[[ Data section, beginning ]]

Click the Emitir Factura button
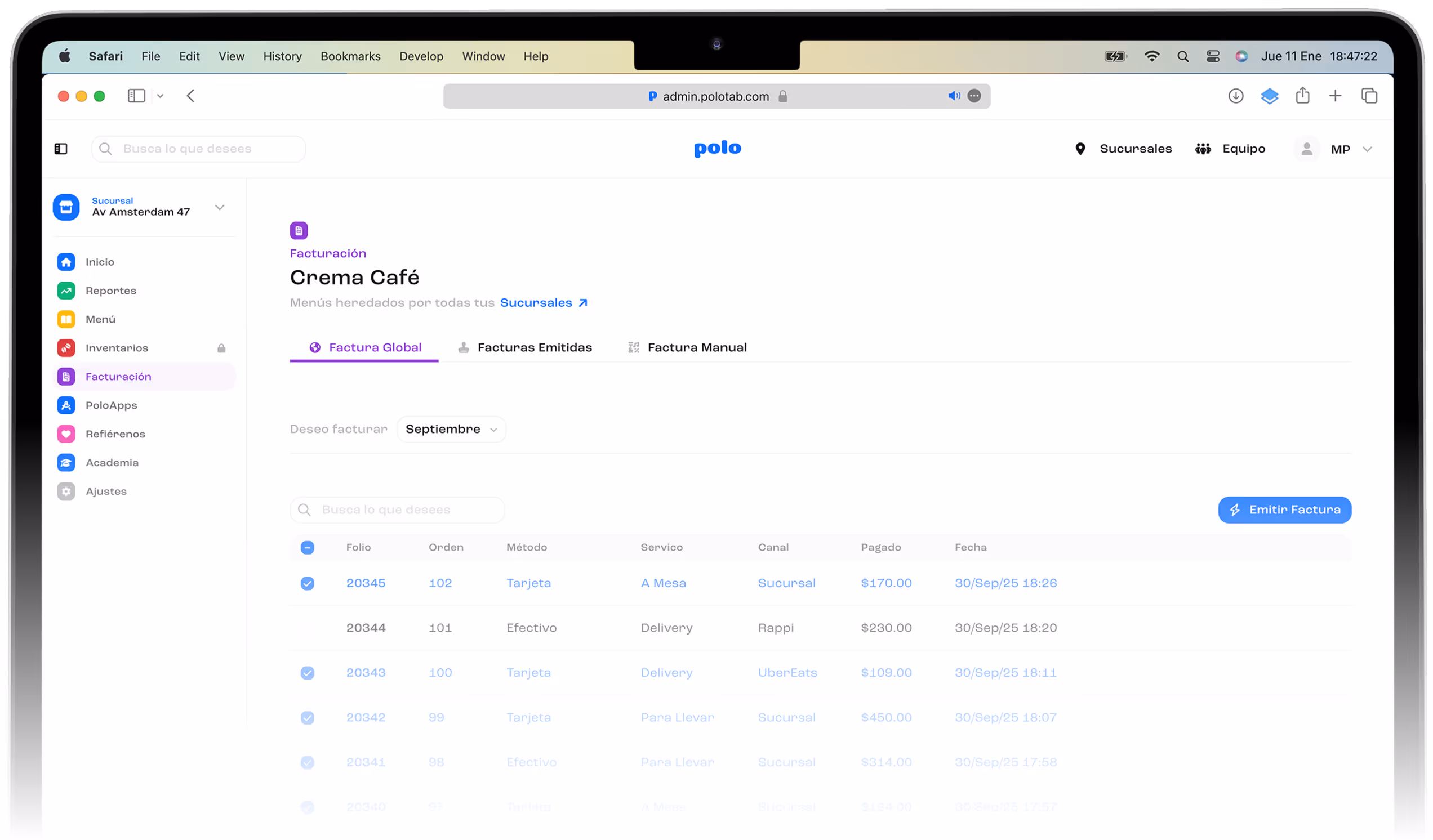1433x840 pixels. (x=1284, y=510)
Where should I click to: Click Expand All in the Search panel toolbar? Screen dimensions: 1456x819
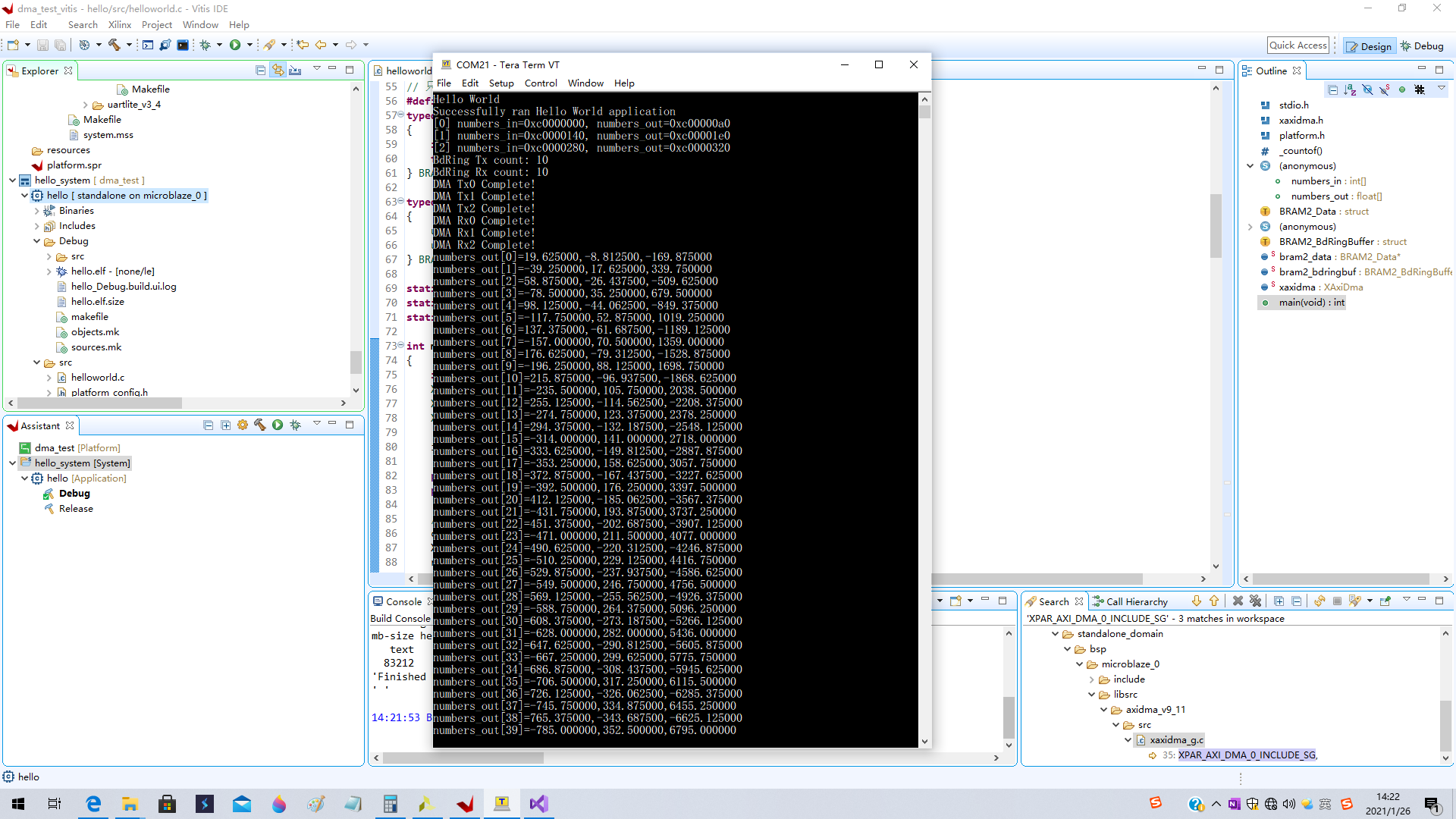[1279, 601]
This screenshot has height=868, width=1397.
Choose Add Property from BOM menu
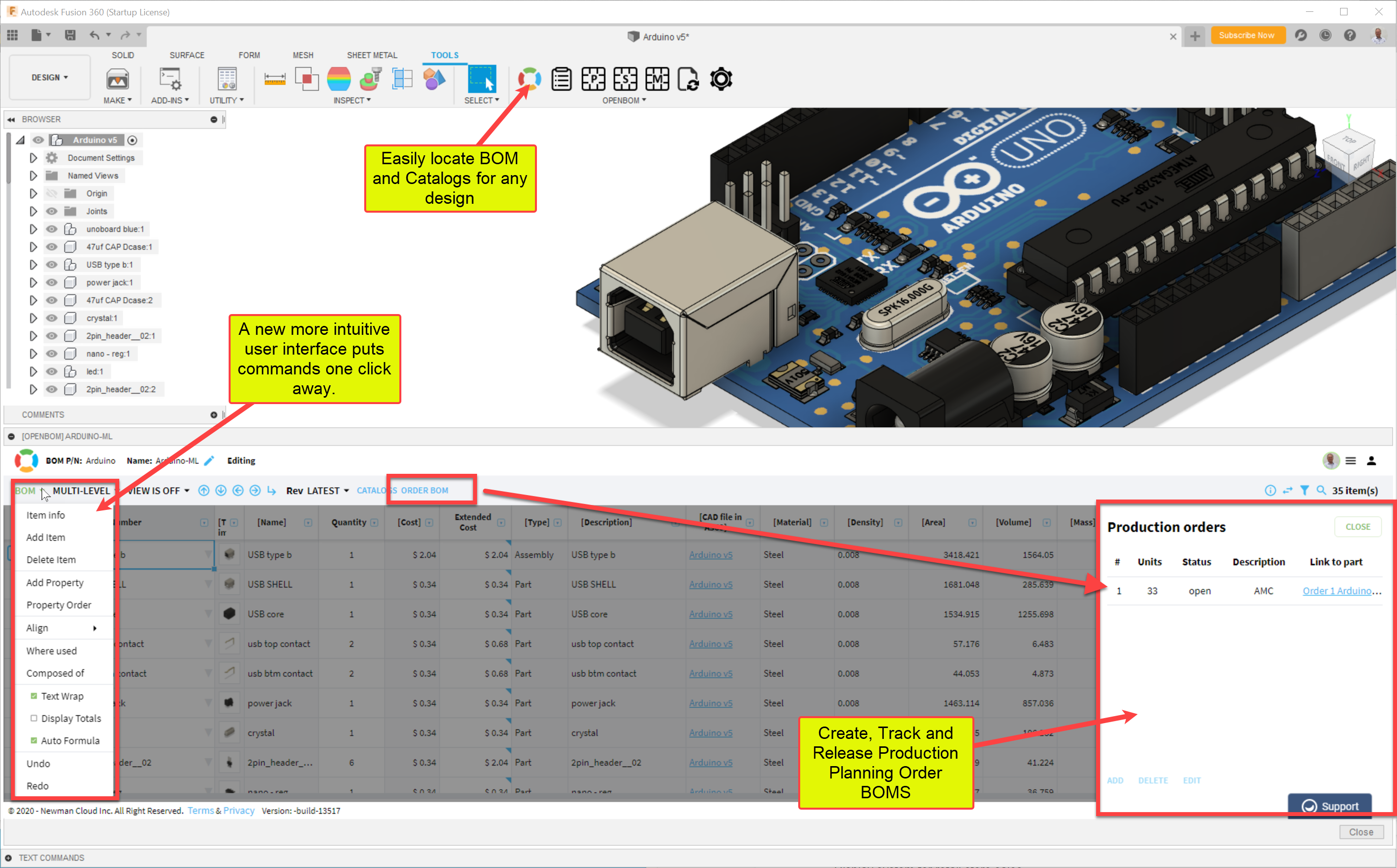click(x=54, y=582)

[[ Data section, end ]]

▶ _Problem_
All entries above are to be set down word for word, and the pictures are to be left out.

▶ _Answer to the problem_
Click the Emitir Factura button
1433x840 pixels. (x=1284, y=510)
Where should I click to: Click Expand All in the Search panel toolbar? Screen dimensions: 1456x819
[1279, 601]
This screenshot has height=868, width=1397.
Choose Add Property from BOM menu
click(x=54, y=582)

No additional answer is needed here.